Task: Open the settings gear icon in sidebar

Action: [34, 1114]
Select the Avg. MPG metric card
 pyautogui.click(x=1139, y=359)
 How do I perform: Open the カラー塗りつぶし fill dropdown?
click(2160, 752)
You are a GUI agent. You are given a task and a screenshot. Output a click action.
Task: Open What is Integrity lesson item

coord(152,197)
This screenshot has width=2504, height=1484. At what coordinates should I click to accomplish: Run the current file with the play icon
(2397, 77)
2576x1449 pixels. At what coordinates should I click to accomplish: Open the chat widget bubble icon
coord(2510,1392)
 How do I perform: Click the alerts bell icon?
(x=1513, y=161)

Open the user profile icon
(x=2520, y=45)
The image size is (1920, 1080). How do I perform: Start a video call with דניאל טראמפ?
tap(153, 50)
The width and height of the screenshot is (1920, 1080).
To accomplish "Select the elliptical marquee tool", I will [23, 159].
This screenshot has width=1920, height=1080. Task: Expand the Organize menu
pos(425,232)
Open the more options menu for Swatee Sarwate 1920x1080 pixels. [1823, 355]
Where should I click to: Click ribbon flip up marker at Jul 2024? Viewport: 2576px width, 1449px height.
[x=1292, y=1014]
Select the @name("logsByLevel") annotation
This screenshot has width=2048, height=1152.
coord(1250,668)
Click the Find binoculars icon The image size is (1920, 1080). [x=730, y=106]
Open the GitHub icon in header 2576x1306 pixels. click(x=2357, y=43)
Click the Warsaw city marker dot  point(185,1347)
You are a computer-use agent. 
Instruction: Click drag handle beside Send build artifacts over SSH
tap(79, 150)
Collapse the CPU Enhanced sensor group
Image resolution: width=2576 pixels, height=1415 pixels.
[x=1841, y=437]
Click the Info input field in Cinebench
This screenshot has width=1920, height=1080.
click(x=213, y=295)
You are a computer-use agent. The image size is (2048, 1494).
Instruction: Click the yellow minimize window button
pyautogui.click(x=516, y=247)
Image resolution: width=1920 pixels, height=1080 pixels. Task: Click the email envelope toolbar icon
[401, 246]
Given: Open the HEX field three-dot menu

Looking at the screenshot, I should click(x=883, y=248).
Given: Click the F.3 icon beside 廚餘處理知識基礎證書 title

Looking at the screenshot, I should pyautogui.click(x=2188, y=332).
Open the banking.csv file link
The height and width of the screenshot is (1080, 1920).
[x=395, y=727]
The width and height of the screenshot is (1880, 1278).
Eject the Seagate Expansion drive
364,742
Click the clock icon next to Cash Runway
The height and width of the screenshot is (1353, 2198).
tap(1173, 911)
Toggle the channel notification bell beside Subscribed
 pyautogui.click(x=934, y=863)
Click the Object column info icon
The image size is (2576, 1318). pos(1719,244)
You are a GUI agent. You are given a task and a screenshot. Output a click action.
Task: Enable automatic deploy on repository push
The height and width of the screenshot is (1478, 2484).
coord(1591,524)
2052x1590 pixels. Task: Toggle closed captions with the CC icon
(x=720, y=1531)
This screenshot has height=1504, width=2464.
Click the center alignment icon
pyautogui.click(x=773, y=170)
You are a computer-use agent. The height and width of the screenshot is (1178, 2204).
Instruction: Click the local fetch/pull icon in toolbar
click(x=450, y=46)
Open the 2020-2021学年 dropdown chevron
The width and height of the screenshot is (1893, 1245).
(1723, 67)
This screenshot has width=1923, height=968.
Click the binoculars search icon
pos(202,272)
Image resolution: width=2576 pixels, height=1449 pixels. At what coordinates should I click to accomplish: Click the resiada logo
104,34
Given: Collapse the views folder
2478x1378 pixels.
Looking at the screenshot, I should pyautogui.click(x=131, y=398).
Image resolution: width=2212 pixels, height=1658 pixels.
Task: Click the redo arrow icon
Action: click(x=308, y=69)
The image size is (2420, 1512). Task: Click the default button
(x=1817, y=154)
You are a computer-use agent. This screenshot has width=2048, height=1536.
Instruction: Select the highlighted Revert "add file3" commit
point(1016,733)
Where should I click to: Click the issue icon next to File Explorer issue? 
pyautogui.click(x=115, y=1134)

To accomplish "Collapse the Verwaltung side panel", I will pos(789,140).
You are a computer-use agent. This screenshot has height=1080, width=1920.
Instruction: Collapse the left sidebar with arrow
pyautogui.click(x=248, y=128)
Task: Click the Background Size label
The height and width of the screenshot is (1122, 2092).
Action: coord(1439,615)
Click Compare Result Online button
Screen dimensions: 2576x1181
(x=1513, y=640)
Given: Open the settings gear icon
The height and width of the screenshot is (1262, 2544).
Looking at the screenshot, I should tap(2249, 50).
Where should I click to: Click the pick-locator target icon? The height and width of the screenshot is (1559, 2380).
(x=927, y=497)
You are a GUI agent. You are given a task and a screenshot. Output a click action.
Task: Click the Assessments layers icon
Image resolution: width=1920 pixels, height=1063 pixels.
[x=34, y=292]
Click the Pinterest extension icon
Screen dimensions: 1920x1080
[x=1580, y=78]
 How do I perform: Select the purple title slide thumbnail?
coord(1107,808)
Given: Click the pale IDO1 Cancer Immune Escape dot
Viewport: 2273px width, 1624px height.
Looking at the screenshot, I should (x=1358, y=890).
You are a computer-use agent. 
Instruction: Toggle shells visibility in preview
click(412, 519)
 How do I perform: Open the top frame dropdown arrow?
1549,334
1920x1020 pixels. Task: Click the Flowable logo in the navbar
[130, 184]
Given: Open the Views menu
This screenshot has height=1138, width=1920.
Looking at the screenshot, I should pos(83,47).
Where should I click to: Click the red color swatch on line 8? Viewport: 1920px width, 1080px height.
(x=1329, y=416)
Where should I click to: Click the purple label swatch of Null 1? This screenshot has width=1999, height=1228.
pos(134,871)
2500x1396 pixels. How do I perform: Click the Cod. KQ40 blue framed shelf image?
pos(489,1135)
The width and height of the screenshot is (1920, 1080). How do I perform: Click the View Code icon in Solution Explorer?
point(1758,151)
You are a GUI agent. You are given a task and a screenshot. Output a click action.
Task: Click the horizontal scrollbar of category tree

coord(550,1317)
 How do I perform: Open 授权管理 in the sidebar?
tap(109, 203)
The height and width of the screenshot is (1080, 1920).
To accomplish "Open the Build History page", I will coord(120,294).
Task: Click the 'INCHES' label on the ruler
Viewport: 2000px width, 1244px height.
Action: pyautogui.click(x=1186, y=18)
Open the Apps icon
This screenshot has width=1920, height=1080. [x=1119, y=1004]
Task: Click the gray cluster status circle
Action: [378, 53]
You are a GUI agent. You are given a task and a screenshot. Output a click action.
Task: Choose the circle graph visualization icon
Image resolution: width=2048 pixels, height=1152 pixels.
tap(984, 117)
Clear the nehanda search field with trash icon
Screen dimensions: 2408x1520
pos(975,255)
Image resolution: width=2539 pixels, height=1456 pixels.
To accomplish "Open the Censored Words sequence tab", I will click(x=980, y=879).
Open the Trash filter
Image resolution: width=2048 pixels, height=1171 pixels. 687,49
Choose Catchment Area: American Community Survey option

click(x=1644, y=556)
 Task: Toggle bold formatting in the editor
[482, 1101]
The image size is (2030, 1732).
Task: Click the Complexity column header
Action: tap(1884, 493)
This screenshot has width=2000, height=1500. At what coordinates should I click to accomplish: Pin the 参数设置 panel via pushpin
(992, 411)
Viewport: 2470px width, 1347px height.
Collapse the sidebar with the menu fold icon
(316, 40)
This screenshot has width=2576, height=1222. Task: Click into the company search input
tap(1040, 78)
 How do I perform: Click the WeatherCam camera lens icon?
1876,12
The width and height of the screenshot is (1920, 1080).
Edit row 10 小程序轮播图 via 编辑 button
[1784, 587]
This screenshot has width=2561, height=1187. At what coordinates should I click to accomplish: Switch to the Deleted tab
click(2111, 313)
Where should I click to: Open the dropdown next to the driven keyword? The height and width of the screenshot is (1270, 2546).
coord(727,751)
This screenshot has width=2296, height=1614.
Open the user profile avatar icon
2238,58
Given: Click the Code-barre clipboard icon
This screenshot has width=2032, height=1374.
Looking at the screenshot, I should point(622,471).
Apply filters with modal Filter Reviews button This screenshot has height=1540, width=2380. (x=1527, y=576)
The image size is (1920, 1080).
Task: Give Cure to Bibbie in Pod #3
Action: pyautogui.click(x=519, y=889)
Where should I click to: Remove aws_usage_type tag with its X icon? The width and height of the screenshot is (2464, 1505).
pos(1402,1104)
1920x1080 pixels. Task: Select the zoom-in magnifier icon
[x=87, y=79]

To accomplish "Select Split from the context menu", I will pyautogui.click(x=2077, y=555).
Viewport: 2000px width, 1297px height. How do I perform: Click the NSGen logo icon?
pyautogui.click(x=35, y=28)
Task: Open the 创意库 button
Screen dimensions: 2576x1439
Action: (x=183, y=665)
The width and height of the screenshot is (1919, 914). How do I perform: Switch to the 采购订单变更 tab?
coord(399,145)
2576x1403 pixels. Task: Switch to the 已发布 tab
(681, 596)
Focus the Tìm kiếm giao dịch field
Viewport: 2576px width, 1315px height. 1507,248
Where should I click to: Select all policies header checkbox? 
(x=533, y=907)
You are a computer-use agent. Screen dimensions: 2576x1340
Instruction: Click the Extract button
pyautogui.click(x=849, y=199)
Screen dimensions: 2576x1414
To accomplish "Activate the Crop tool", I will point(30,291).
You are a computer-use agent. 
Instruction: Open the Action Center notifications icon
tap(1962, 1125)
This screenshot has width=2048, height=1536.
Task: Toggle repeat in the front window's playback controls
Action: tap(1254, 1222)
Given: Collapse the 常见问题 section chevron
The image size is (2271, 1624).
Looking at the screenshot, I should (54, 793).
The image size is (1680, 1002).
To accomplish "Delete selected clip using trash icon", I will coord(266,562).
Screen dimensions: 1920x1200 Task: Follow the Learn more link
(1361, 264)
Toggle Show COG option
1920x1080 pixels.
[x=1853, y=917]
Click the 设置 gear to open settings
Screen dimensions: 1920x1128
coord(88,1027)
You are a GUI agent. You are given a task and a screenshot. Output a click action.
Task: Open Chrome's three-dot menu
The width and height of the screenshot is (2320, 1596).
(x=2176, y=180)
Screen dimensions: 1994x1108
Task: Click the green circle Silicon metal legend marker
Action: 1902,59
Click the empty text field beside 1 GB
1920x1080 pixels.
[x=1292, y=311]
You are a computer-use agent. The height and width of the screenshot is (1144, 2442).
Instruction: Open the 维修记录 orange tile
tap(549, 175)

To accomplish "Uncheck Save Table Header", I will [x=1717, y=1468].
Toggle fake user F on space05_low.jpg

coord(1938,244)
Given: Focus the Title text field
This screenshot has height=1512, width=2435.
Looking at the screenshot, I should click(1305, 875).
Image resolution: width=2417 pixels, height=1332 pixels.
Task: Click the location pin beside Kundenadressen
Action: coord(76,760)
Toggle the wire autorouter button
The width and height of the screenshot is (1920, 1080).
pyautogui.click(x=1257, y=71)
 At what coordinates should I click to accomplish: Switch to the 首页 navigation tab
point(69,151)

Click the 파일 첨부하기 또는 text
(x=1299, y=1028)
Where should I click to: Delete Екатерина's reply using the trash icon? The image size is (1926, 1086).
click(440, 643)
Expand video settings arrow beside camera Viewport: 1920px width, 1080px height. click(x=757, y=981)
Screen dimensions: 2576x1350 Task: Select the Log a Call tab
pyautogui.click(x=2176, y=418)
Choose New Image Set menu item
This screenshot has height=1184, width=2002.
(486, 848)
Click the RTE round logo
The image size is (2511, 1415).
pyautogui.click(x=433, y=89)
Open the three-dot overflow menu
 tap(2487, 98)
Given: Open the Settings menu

★ ★ ★ ★ ★ ★ ★

• _Aim of the task_:
There is a line above that contains "Expand video settings". Copy it and all later lines through the last, exactly, and leave out the rest.

• _Solution_:
Expand video settings arrow beside camera Viewport: 1920px width, 1080px height. click(x=757, y=981)
Screen dimensions: 2576x1350 Task: Select the Log a Call tab
pyautogui.click(x=2176, y=418)
Choose New Image Set menu item
This screenshot has height=1184, width=2002.
(486, 848)
Click the RTE round logo
The image size is (2511, 1415).
pyautogui.click(x=433, y=89)
Open the three-dot overflow menu
 tap(2487, 98)
Given: Open the Settings menu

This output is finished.